The announcement points to the rising fraud rates in the financial services industry as an indication of its addressable market.

“We’re experiencing the perfect storm,” states Pete Kear, CEO, D4t4 Solutions. “With dramatic shifts to digital commerce over the last year and an increase in cyber threats from bad actors, organizations across banking, retail, household goods, entertainment, and others, are working to fend off fraudsters. But, unfortunately, existing solutions can’t fully analyze behaviors to protect customers from fraud before it occurs.”

Initial partnerships and integrations include Quantexa, Teradata, and SAS.

BehavioSec extends behavioral biometrics capabilities with two patents

BehavioSec has been granted a pair of patents by the U.S. Patent and Trademark Office, extending the company’s behavioral biometrics to further granularity on Android devices and social engineering detection across device types.

The company says its patent for ‘Continuous authentication based on motion input data’ allows it to double the amount of actionable intelligence yielded up by each keystroke on an Android device, through data such as starting coordinates, ending coordinates, and timestamps on key-up actions from the use of a virtual keyboard on the display.

“This field is hampered by a severe lack of data, especially regarding gestures performed on virtual keyboards,” the inventors write. “Many external applications on devices do not report key press down timings. If they do, the timings are often inaccurate. For example, a keyboard recording swipes to form a word can deliver only the last timestamp of the swiped word. Since such word forming can take a long time, this means that a lot of digitizer time sampling information is lost. Accordingly, there is therefore a need for a method for recording accurate key timings, especially on virtual keyboards, for purposes of both initial and continuous user authentication.”

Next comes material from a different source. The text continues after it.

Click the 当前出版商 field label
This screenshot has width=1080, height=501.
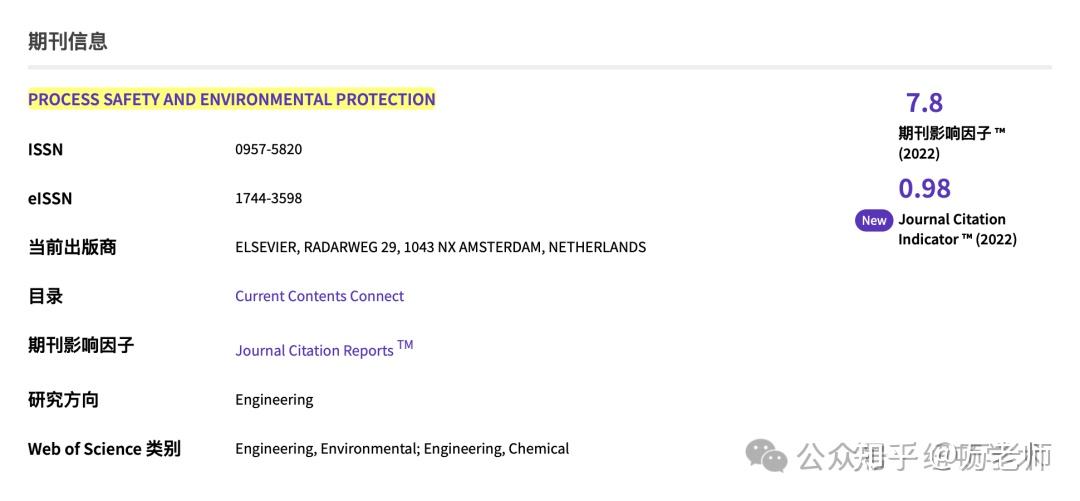click(72, 247)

The end result, they say, is “an accurate behavioral biometrics authentication in the operating system kernel, which is continuously running in the background for whatever application a user interacts with.”

The patent for a ‘Method and a device for denying or nullifying a specific online transaction carried out by an authorized user who is coached by a fraudster’ extends a patent granted to BehavioSec in 2019 of the same name. The extension improves the detection and blocking of social engineering at scale, according to the announcement.

“In order to reduce fraudulent activity, customers need to be protected where it matters most, their digital identity,” comments Neil Costigan, CEO at BehavioSec. “These additions to our patent portfolio are geared towards increasing visibility and improving detection capabilities to offer our customers the most comprehensive security, fighting fraud before it happens.”

BehavioSec also recently achieved SOC 2 compliance certification, and upgraded its behavioral biometrics platform with faster biometric enrollment and automated future behavior prediction.